[Items for locating words and elements]
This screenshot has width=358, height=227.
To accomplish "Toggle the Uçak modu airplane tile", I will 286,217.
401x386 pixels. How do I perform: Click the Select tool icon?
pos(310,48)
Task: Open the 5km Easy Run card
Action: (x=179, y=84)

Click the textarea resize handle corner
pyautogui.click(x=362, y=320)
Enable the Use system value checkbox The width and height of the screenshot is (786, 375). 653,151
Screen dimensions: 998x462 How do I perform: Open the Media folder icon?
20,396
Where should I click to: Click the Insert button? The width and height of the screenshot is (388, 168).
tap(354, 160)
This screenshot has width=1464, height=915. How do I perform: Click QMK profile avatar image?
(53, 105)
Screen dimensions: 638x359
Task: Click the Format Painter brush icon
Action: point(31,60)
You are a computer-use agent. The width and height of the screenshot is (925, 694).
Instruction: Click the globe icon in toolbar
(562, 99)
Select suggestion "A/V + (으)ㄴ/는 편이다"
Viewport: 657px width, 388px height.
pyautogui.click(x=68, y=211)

- Problem details
Lay out every line of the items above as a Markdown table with the columns "Row" and "Line," leaving out blank lines. Number the rows in order.

- The reply
| Row | Line |
|---|---|
| 1 | This screenshot has width=358, height=227. |
| 2 | To accomplish "Toggle the Uçak modu airplane tile", I will 286,217. |
| 3 | 401x386 pixels. How do I perform: Click the Select tool icon? |
| 4 | pos(310,48) |
| 5 | Task: Open the 5km Easy Run card |
| 6 | Action: (x=179, y=84) |
| 7 | Click the textarea resize handle corner |
| 8 | pyautogui.click(x=362, y=320) |
| 9 | Enable the Use system value checkbox The width and height of the screenshot is (786, 375). 653,151 |
| 10 | Screen dimensions: 998x462 How do I perform: Open the Media folder icon? |
| 11 | 20,396 |
| 12 | Where should I click to: Click the Insert button? The width and height of the screenshot is (388, 168). |
| 13 | tap(354, 160) |
| 14 | This screenshot has width=1464, height=915. How do I perform: Click QMK profile avatar image? |
| 15 | (53, 105) |
| 16 | Screen dimensions: 638x359 |
| 17 | Task: Click the Format Painter brush icon |
| 18 | Action: point(31,60) |
| 19 | You are a computer-use agent. The width and height of the screenshot is (925, 694). |
| 20 | Instruction: Click the globe icon in toolbar |
| 21 | (562, 99) |
| 22 | Select suggestion "A/V + (으)ㄴ/는 편이다" |
| 23 | Viewport: 657px width, 388px height. |
| 24 | pyautogui.click(x=68, y=211) |